*PROVIDED TEXT*
=== Begin Enclosure ===
Of shoes and ships and sealing wax
Thu, Aug. 1st, 2013 07:20 am![[personal profile]](https://www.dreamwidth.org/img/silk/identity/user.png)
It's Thursday, but I'm still thinking about last weekend. Last weekend I was in Portland for JayWake,
jaylake's pre-mortem wake, the gravity of which was defused somewhat by his recent good news, about which we are all pleased.
The party was strange, raucous, and loving. It was filled with people I know and am enormously fond of. I had a second rolling of the Jay Lake elongated penny made and passed them out throughout the evening. I found myself seated at the head table with Jay,
davidlevine,
radiantlisa,
garyomaha and his partner, and Jersey Girl in Portland, good company all. The seating was a complete surprise, an unexpected honor, and I was pleased to share such a front-row seat to the proceedings. Jay was carried into the event in a coffin (that was weirdly uncomfortable for me--for many of us, I suspect), from which he popped out in a most lively fashion. The food was delicious and there was a lot of it--roast beef, pork, stuffed portabello mushrooms, two kinds of salad, several sides, and several kinds of cheesecake and layer cake for dessert. (I'm sure I'm forgetting other things that were on the menu--there was just so much.) To help defray costs, pins and tee shirts were for sale, which on the one hand felt a little odd to me but, given the size of the party--probably much larger than the planners expected--made sense. I wanted to get a pin and missed my opportunity, alas. There were speeches roasting our GOH pretty thoroughly, including a video from friends down under, and David's most excellent bit on his and Jay's history as supervillain and superhero respectively. I laughed until my eyes teared. I think it's fair to say that Jay had a great time. I did, too.
=== End Enclosure ===
*ENTRIES PROVIDED*
=== Begin Enclosure ===
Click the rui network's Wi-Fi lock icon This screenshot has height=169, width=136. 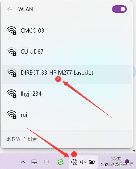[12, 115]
=== End Enclosure ===
=== Begin Enclosure ===
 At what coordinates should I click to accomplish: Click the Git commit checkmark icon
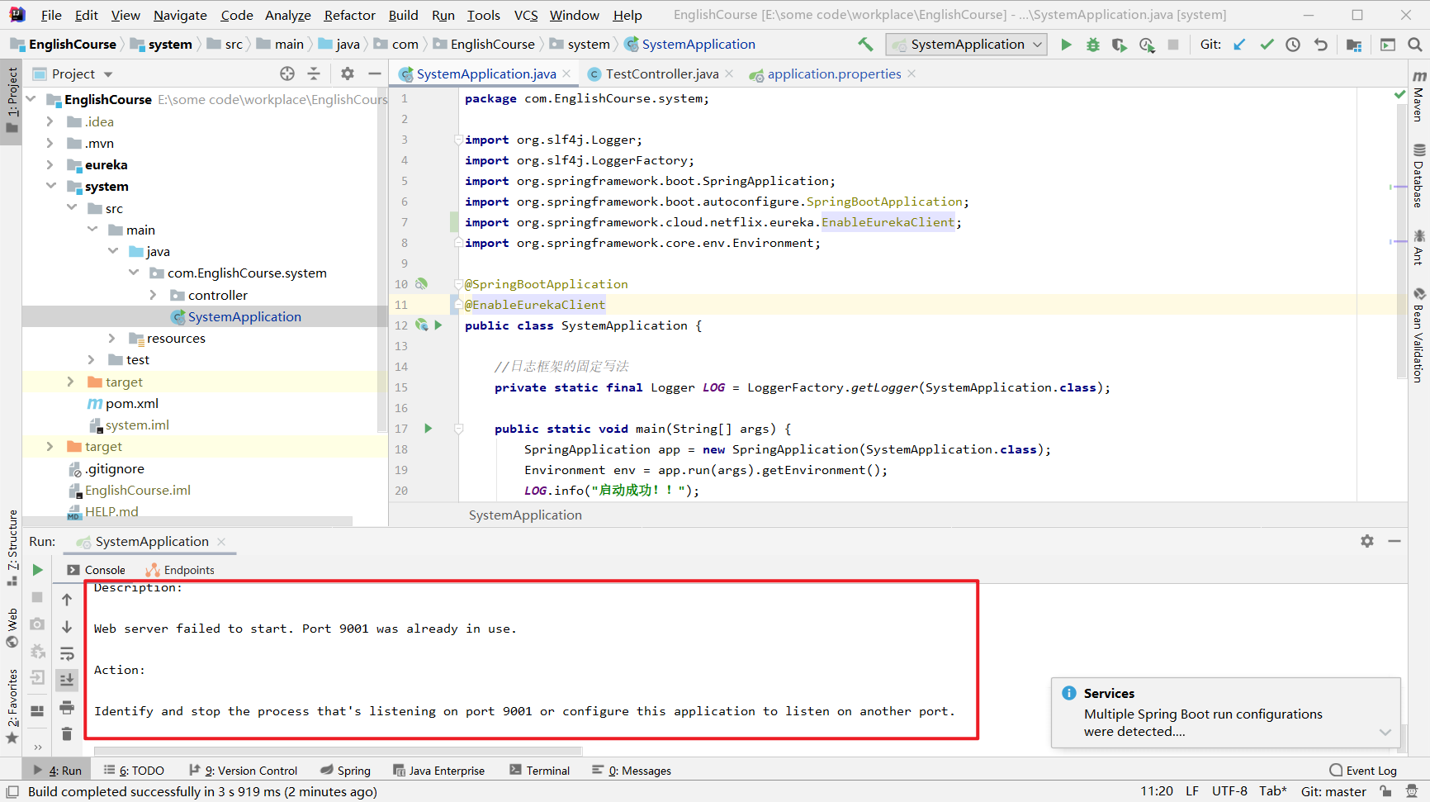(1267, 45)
=== End Enclosure ===
*ACTIVITY*
Reproduce the JayWake post word for word from "It's Thursday, but" to "are all pleased.". None of the records are needed here.

*OUTPUT FOR THIS EXERCISE*
It's Thursday, but I'm still thinking about last weekend. Last weekend I was in Portland for JayWake,
jaylake's pre-mortem wake, the gravity of which was defused somewhat by his recent good news, about which we are all pleased.